What is the OFAC 50% Rule?+
The OFAC 50% Rule provides that any entity owned 50% or more, directly or indirectly, by one or more sanctioned persons is itself considered sanctioned, even if the entity does not appear on the SDN list by name. This means vendor sanctions screening must extend beyond the vendor entity to its ownership structure. If a vendor's parent company is sanctioned, the vendor itself is effectively sanctioned under this rule.
What is entity disambiguation in sanctions screening?+
Entity disambiguation is the process of determining whether a fuzzy sanctions match refers to the actual vendor being investigated or a different entity with a similar name. It involves cross-referencing the vendor's jurisdiction, registration details, business activities, and corporate officers against the sanctioned entity's profile. For example, a payment platform named 'Wise' might match against 'Nest Wise Petroleum' — disambiguation confirms these are distinct entities. Document both the match and the disambiguation rationale for compliance records.

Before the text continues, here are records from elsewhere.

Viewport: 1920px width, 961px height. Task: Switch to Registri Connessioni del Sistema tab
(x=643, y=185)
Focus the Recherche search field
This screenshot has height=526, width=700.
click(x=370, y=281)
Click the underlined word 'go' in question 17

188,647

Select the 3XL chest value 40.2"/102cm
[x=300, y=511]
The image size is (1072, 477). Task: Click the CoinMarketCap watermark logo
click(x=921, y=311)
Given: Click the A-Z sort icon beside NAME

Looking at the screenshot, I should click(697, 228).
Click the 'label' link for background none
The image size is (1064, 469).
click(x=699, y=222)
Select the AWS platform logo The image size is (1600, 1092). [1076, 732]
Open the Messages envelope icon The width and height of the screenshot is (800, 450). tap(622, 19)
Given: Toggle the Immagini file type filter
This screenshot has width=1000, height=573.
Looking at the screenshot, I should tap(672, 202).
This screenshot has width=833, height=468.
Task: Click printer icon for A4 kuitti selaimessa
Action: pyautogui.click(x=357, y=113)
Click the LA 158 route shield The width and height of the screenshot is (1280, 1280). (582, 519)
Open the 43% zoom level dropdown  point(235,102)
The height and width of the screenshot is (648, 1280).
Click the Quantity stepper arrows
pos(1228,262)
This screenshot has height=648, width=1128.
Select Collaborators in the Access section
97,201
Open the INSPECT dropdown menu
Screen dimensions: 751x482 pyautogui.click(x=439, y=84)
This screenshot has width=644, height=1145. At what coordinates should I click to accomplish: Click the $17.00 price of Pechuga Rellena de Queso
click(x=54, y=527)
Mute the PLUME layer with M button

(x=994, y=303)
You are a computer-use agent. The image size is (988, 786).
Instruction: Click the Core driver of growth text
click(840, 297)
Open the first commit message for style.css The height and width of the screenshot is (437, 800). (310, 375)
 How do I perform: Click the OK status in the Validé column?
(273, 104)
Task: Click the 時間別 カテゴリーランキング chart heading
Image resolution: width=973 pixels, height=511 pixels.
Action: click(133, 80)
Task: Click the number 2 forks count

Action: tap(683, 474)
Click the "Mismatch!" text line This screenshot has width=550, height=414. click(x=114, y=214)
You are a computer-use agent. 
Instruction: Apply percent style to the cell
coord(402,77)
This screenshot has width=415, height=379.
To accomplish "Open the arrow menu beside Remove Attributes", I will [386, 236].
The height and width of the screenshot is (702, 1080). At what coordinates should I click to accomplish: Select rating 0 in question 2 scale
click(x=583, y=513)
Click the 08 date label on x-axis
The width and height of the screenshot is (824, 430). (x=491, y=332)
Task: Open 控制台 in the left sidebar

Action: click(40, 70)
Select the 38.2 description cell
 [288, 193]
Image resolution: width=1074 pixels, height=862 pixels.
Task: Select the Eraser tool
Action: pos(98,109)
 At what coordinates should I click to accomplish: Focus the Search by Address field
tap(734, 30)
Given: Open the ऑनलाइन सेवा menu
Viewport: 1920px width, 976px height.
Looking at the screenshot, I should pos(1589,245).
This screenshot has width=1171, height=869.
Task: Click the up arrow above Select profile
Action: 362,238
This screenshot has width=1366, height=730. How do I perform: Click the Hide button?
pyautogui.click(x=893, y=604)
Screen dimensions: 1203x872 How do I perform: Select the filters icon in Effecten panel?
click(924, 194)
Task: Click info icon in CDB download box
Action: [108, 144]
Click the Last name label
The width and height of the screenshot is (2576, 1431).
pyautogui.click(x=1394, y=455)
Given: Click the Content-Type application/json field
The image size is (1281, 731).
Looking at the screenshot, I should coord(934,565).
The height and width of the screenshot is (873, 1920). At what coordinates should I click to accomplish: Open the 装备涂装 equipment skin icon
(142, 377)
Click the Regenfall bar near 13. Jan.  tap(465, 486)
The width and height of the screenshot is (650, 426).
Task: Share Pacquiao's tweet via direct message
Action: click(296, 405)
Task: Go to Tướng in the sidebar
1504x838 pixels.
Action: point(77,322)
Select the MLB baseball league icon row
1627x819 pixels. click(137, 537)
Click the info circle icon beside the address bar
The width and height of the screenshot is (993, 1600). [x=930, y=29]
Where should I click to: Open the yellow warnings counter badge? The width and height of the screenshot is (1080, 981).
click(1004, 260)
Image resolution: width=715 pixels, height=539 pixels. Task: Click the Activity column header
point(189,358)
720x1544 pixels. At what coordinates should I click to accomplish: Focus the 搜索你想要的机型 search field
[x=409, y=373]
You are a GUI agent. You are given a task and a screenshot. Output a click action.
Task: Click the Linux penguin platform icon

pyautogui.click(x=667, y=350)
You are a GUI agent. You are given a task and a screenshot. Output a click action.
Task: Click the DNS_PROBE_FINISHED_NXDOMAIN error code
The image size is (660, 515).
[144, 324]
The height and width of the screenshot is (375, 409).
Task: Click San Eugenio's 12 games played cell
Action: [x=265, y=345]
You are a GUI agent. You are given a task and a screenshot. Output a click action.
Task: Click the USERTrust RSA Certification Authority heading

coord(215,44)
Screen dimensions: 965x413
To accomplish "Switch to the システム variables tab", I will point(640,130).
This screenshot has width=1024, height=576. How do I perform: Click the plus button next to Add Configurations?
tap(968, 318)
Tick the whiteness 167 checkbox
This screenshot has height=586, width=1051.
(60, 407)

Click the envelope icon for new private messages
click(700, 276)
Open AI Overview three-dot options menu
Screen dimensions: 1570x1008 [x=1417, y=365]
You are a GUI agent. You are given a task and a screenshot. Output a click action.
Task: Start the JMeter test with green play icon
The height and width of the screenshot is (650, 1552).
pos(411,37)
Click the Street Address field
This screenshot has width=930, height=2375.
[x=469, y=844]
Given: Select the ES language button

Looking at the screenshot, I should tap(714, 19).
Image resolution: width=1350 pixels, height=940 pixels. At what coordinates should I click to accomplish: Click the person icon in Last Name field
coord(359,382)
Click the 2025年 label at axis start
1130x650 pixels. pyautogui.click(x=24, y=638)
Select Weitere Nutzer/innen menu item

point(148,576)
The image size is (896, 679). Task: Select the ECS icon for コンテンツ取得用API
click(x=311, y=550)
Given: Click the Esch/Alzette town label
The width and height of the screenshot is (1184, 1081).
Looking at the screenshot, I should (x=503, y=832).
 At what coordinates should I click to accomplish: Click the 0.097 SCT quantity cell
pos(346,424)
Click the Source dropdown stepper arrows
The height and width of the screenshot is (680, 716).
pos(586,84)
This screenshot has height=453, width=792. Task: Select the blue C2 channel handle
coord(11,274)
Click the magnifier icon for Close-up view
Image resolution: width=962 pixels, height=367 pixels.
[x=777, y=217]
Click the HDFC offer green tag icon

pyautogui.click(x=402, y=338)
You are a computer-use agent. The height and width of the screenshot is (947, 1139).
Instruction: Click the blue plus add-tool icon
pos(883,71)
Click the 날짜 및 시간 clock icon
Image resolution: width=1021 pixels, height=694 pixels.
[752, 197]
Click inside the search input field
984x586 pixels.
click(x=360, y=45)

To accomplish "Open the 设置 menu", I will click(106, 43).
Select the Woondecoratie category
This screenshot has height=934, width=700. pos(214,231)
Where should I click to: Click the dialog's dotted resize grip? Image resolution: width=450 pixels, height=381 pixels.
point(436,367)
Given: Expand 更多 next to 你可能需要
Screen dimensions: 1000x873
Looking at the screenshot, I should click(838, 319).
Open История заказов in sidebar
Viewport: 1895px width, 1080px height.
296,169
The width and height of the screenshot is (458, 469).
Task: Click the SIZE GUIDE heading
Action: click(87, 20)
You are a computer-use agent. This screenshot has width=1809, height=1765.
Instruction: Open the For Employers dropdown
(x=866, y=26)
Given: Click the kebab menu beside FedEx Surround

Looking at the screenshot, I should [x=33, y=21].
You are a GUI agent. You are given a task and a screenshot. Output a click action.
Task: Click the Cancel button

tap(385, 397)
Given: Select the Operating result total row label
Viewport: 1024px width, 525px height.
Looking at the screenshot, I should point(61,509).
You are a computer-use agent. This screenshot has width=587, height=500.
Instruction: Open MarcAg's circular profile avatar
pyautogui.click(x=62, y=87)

How does fuzzy name matching work in OFAC screening?+
OFAC fuzzy name matching uses algorithms that compare vendor names against the SDN list using phonetic similarity (Soundex, Metaphone), Levenshtein distance (character-level edits), token matching (reordered words), and transliteration variants. This catches sanctions evasion through name variations, alternate spellings, and transliterations from non-Latin scripts. The trade-off is false positives — common names or partial overlaps trigger matches that require human review or automated entity disambiguation to resolve.